To optimize, we can shift perspective: instead of focusing on assigning rooms directly, let's track when rooms become free. If a meeting starts after another ends, it can reuse the same room. Thus, we need a way to efficiently keep track of the earliest ending meetings.

This leads us to use a min-heap (priority queue) to always know which room will be free next. By sorting meetings by start time and always checking the soonest available room, we ensure we use the minimum number of rooms.

Solution Approach

  • Step 1: Sort the intervals.
    Sort all meetings by their start times. This ensures we process them in chronological order.
  • Step 2: Use a min-heap to track end times.
    The heap will always contain the end times of meetings currently using a room. The smallest end time is always at the top.
  • Step 3: Iterate through meetings.
    For each meeting:
    • If the meeting's start time is after or equal to the earliest end time (top of the heap), that room is now free.
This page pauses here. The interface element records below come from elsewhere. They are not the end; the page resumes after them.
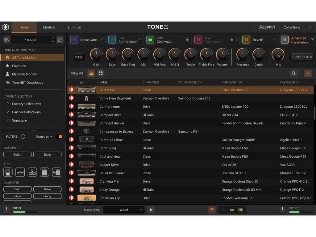
Task: Open the hamburger menu icon
Action: point(310,27)
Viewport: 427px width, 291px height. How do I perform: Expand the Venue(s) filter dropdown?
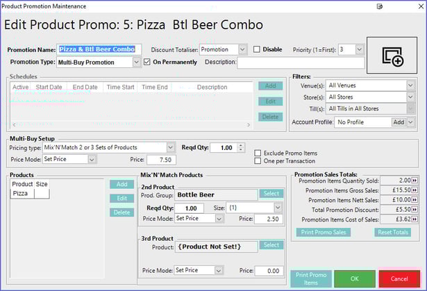410,85
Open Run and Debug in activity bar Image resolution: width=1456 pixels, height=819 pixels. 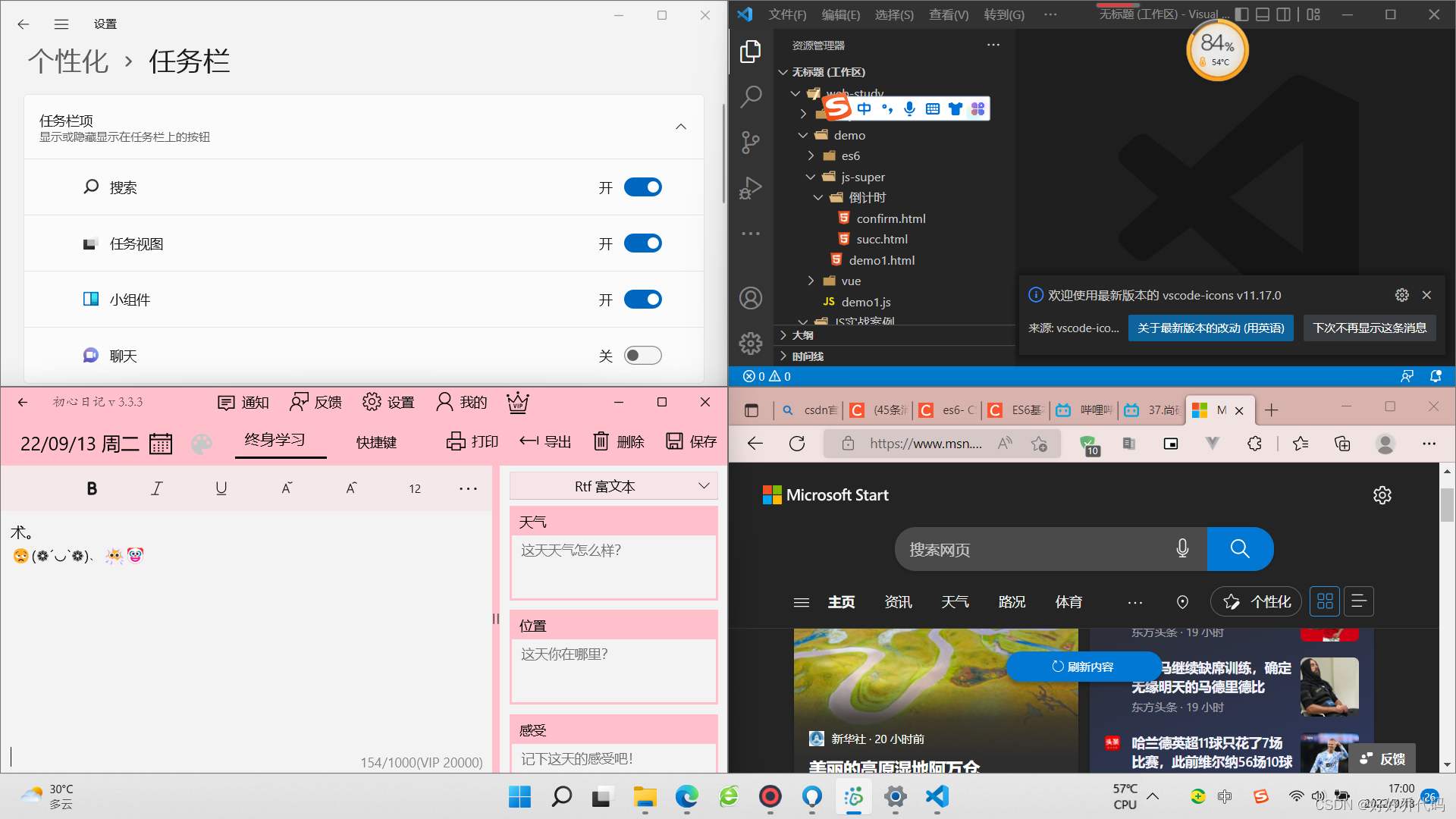pos(750,187)
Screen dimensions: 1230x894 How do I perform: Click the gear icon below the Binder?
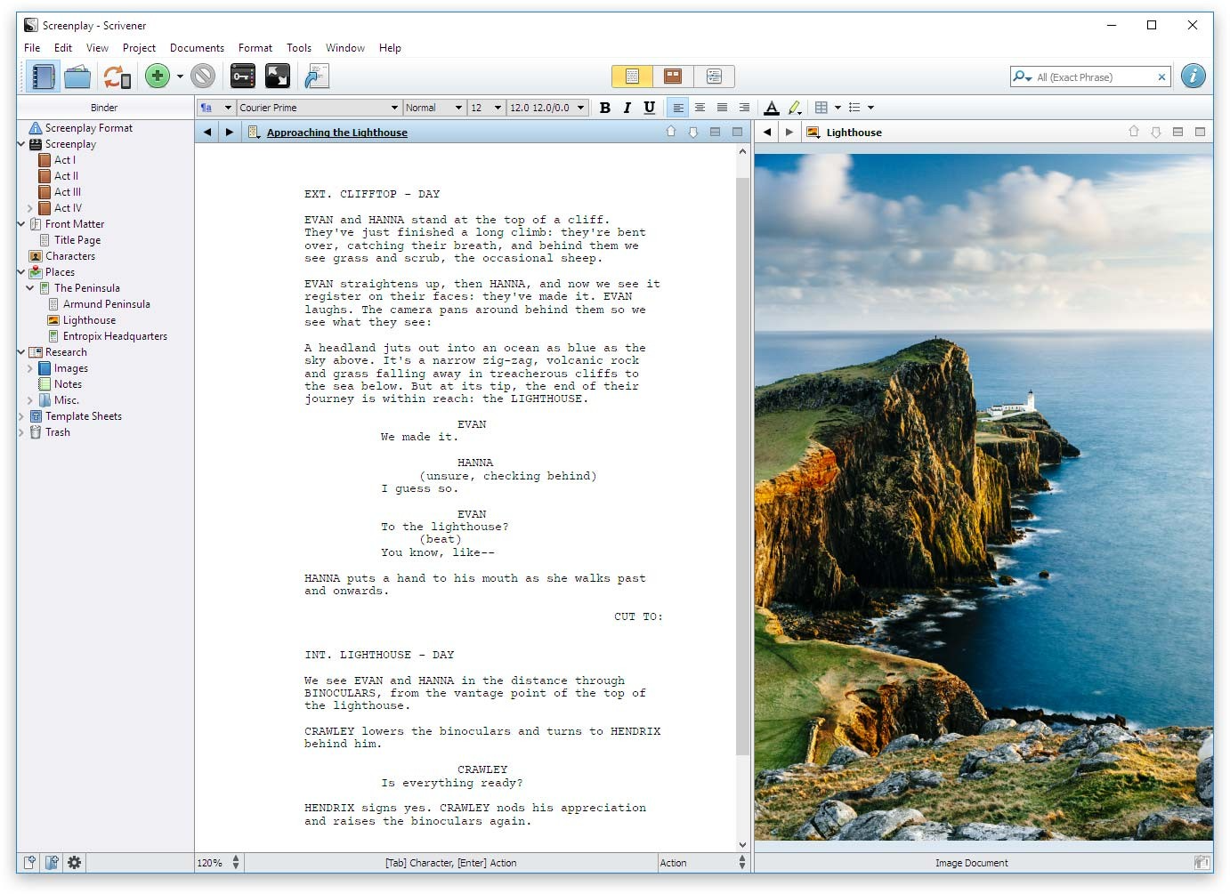[75, 862]
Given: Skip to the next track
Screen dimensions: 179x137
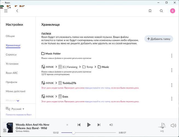Looking at the screenshot, I should (99, 125).
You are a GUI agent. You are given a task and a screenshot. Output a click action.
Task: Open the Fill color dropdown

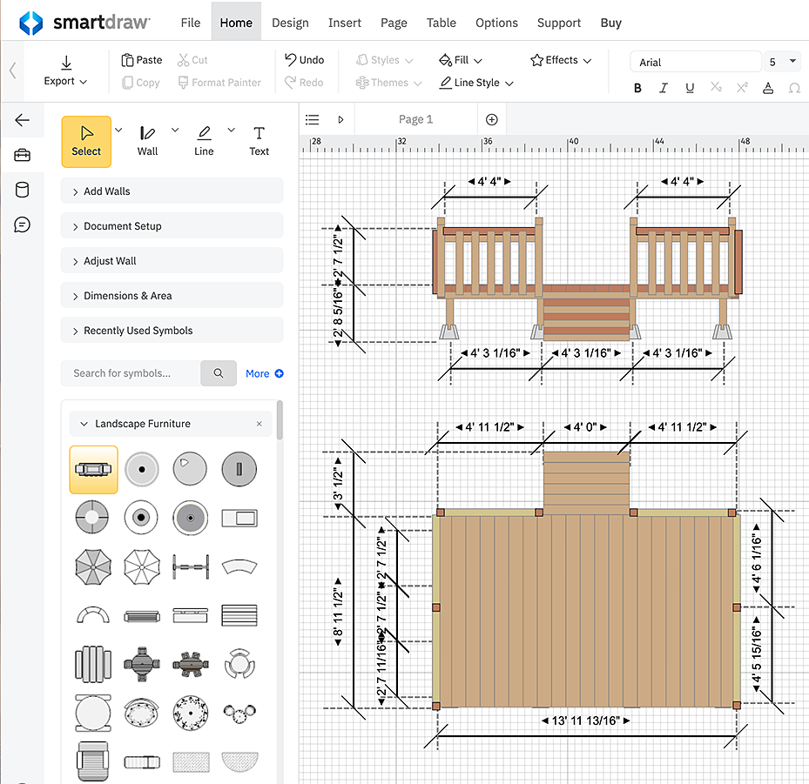point(461,60)
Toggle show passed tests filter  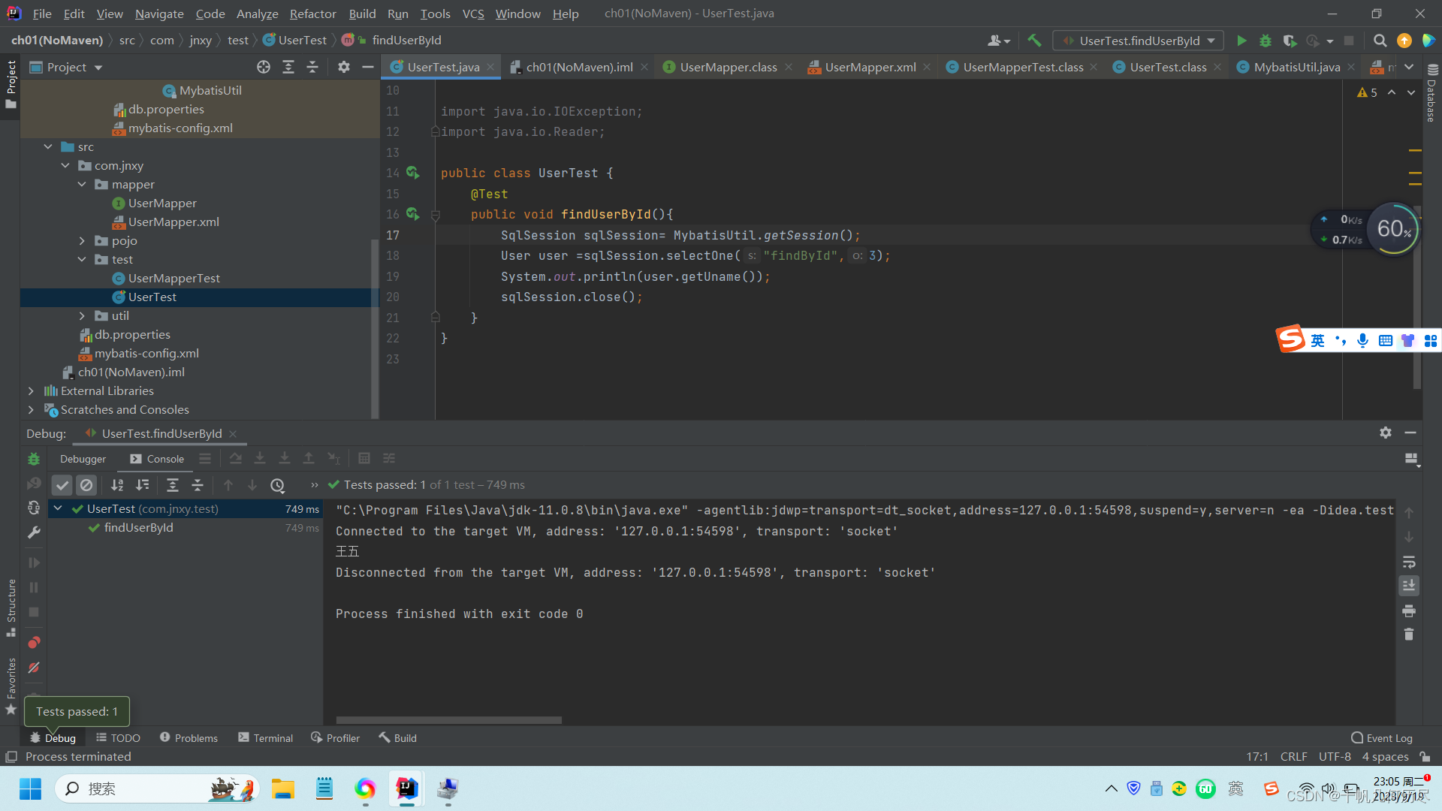[62, 485]
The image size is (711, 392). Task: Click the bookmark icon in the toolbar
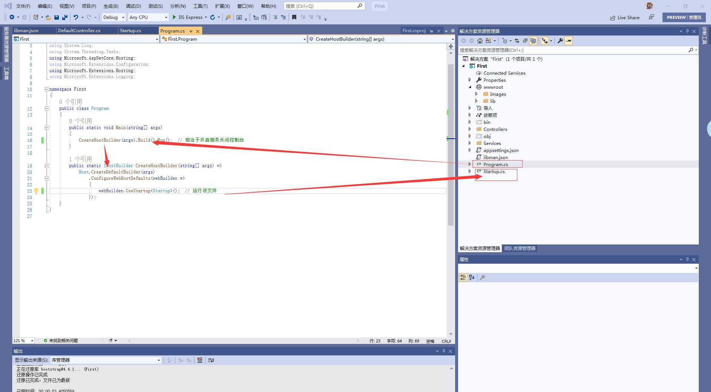[x=294, y=17]
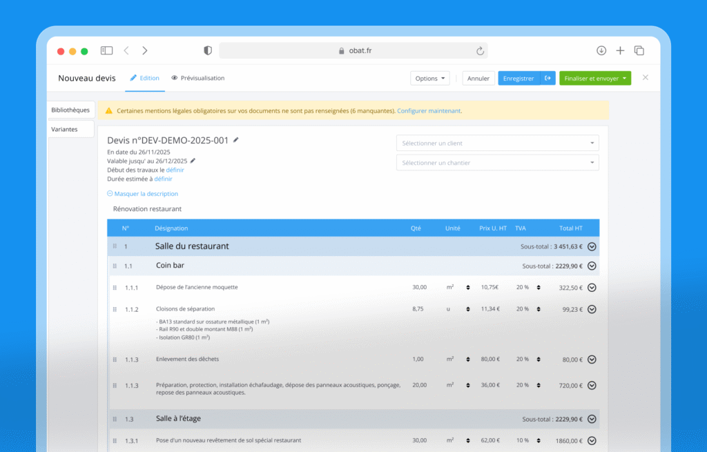This screenshot has width=707, height=452.
Task: Click the privacy shield icon
Action: pyautogui.click(x=208, y=50)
Remove it from the heap.
    • Add the current meeting's end time to the heap (since this room is now occupied).
  • Step 4: The answer is the heap size.
    After processing all meetings, the number of rooms needed is the maximum size the heap reached, which is the number of concurrent meetings at any time.

Using a heap lets us efficiently find and release rooms as soon as they become available, ensuring we never use more rooms than necessary.

Example Walkthrough

Let's use the input [[0, 30], [5, 10], [15, 20]]:

  1. Sort intervals:
    Already sorted: [[0, 30], [5, 10], [15, 20]]
  2. Initialize heap with first meeting's end:
    Heap: [30]
  3. Second meeting [5, 10]:
    Start time 5 < 30 (heap top), so need a new room.
    Heap: [10, 30]
  4. Third meeting [15, 20]:
    Start time 15 >= 10 (heap top), so room with end time 10 is now free.
    Pop 10, add 20.
    Heap: [20, 30]
  5. Result:
    Heap size is 2, so 2 rooms are needed.

This demonstrates how the heap always tracks the rooms currently in use and allows us to reuse rooms optimally.

Time and Space Complexity

  • Brute-force approach:
    For each meeting, check all others for overlap and assign rooms. This is O(n^2) time and O(n) space.
  • Optimized heap approach:
    • Sorting intervals: O(n \log n)
    • Each meeting is pushed/popped from the heap at most once: O(n \log n)
    • Total time: O(n \log n)
    • Space: The heap stores at most n end times, so O(n) space.

The heap-based solution is much more efficient, especially for large inputs.

Summary

The key insight is to treat the problem as one of efficiently tracking room availability, not just overlaps. By sorting meetings and using a min-heap to always know which room becomes free next, we can assign rooms optimally. This approach is both elegant and efficient, leveraging simple data structures to solve a classic scheduling problem.